A costela assada e as rosquinhas do American Enterprise Institute podem parecer óbvias para um grupo de pesquisa que exalta as recompensas do mercado livre, mas também há opções menos elaboradas, como frios e ovos. “Eu não diria refeições elaboradas”, diz uma porta-voz da empresa. “É comida do dia a dia.”
Rosemary Newsome, 22 anos, estagiária de desenvolvimento, está encantada com o banquete. “Brinco que, depois de conhecer essa maravilha, não aceito menos.”
Segunda-feira sem carn
Algumas políticas alimentares corporativas já causaram controvérsia. Em julho, houve um alvoroço na mídia depois que a empresa de espaço de trabalho compartilhado WeWork anunciou que deixaria de servir carne em seus escritórios e eventos e não permitiria que os funcionários gastassem com alimentos que incluíssem carne vermelha, frango ou porco.
Na Google, uma política semelhante provou-se insustentável: a empresa bem que tentou introduzir a segunda-feira sem carne em suas cantinas em 2010, mas os funcionários se rebelaram atirando talheres e fazendo churrascos em protesto.

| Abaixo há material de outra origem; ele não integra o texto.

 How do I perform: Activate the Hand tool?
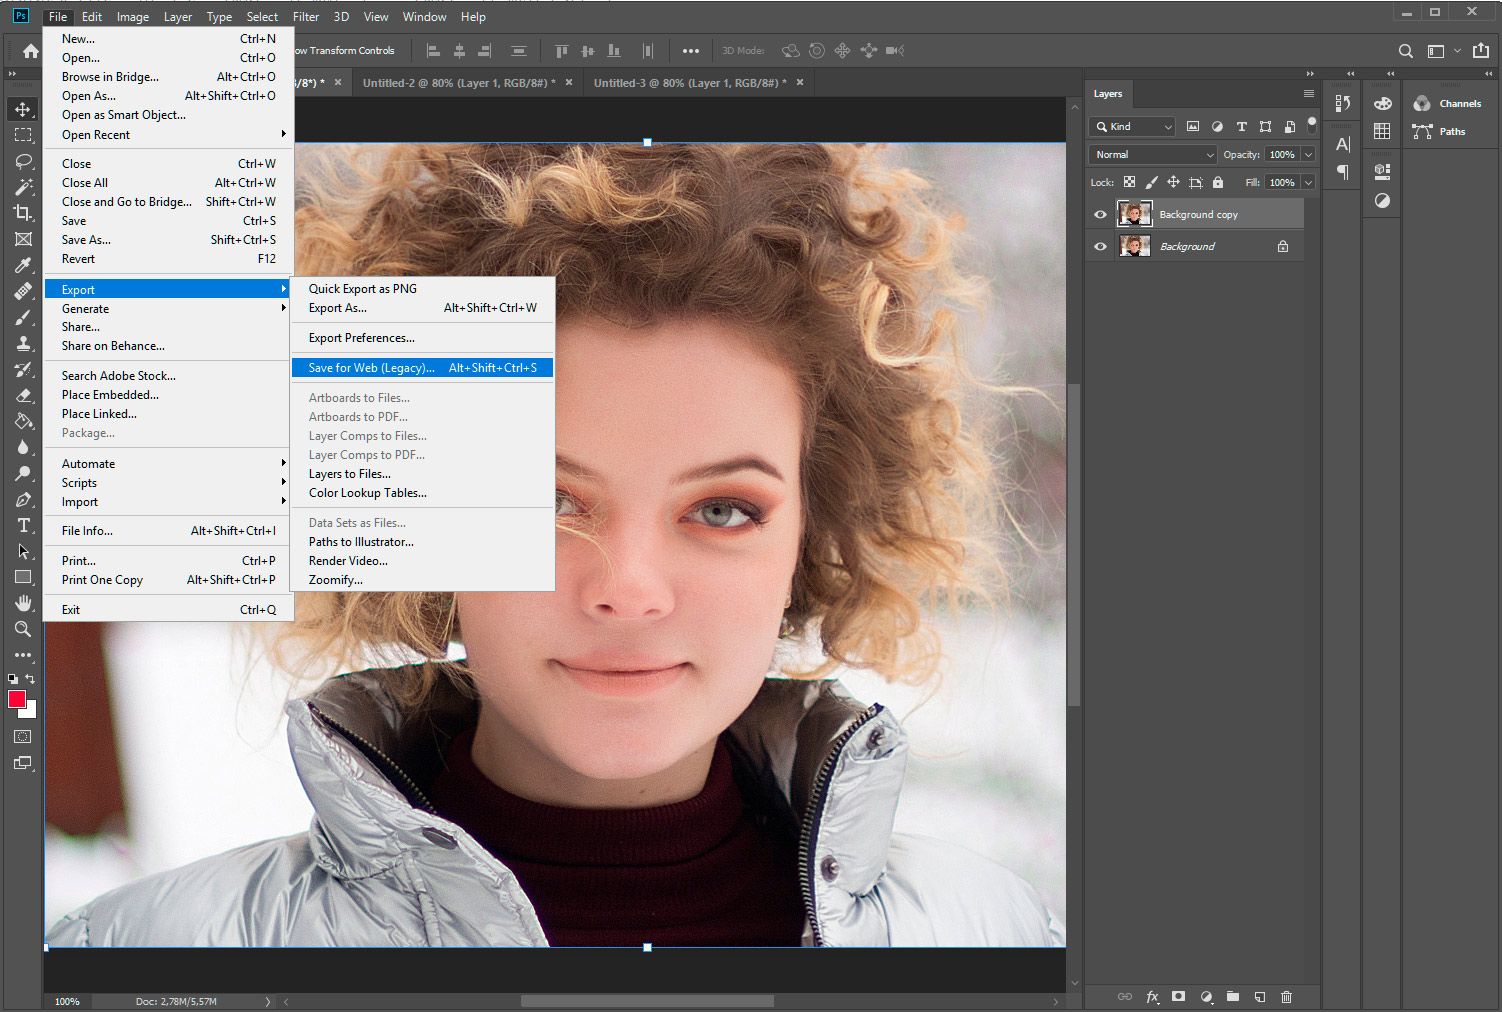(23, 603)
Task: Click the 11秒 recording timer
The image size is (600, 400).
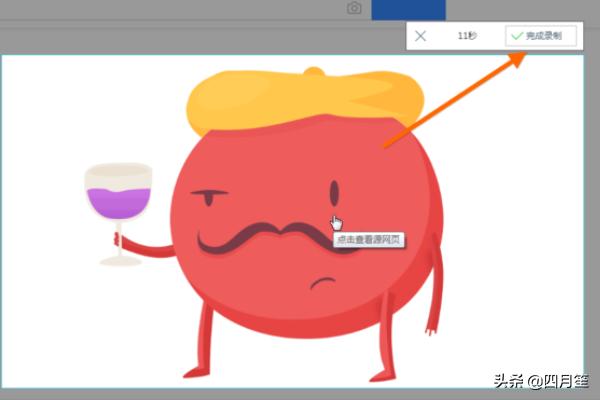Action: 467,35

A Amazon, que se orgulha de sua cultura de austeridade, não oferece comida de graça na sede em Seattle. No entanto, uma porta-voz revelou que a intenção da empresa é incentivar os funcionários a frequentar restaurantes e lanchonetes locais. A empresa afirma que adotará a mesma política no novo campus que pretende construir na cidade de Nova York.
Chef corporativo
Nas empresas que oferecem alimentos gratuitamente, os responsáveis pelo preparo enfrentam inúmeros desafios. Tilak Gurung, 49 anos, que foi chef na sede da Dropbox em São Francisco de 2010 a 2017, revelou que não podia fazer o mesmo cardápio mais de uma vez.
Ele também lamenta ter participado da cultura corporativa. “Você tem de escrever avaliações de seus pontos fracos, e o gerente também avalia seu trabalho”, diz ele. “Mas sou cozinheiro! Meu trabalho é cozinhar!” Ele acabou deixando a empresa para abrir um restaurante na cidade, o Tilak.
Cozinhas corporativas também têm de lidar com uma “explosão” de restrições alimentares e consumidores altamente críticos, informa Amelia Ekus, 29 anos, gerente de Nova York e Nova Jersey da Guckenheimer, que fornece alimentos para empresas, e ex-gerente geral da cantina do Twitter, em Nova York.
“Nos restaurantes, a pessoa vota com seu dinheiro”, diz. Mas quando a única opção é a comida servida pela cantina da empresa, “se as pessoas não gostarem do que você faz, vão lhe dizer diariamente como acham que você pode melhorar”.
Ekus acrescenta que entende por que as empresas vêm apostando tanto em comida: comparado com outros benefícios, é um investimento pequeno, “e o retorno é enorme”, afirma. “A rotatividade diminui porque os empregados estão satisfeitos. É assim que você se mantém competitivo em determinados setores.”
O designer Brunello Cucinelli não entende a celeuma. Desde a fundação de sua marca em 1978, na Itália, ele serve refeições aos funcionários por uma taxa simbólica (atualmente 3,20 euros).
Na sede da empresa, localizada na antiga vila alpina de Solomeo, os cerca de 1.000 funcionários desfrutam de um almoço de vários pratos que pode incluir macarrão com tomate e manjericão, além de pão com queijo mozzarella. Eles fazem as refeições em longas mesas num pátio de teto alto com uma excelente vista da cidade.
Depois de relaxar num almoço assim, “você direciona melhor seus pensamentos e sua vida”, diz Cucinelli. “As pessoas ficam mais produtivas.”
Recentemente, ele visitou a cantina da sede da Apple, em Cupertino, Califórnia. “Foi uma boa experiência”, afirmou, aprovando desde o design das mesas de madeira até o frescor do sushi. Mas havia uma grande diferença em relação a seus almoços na Itália: a maioria dos funcionários estava grudada nos celulares.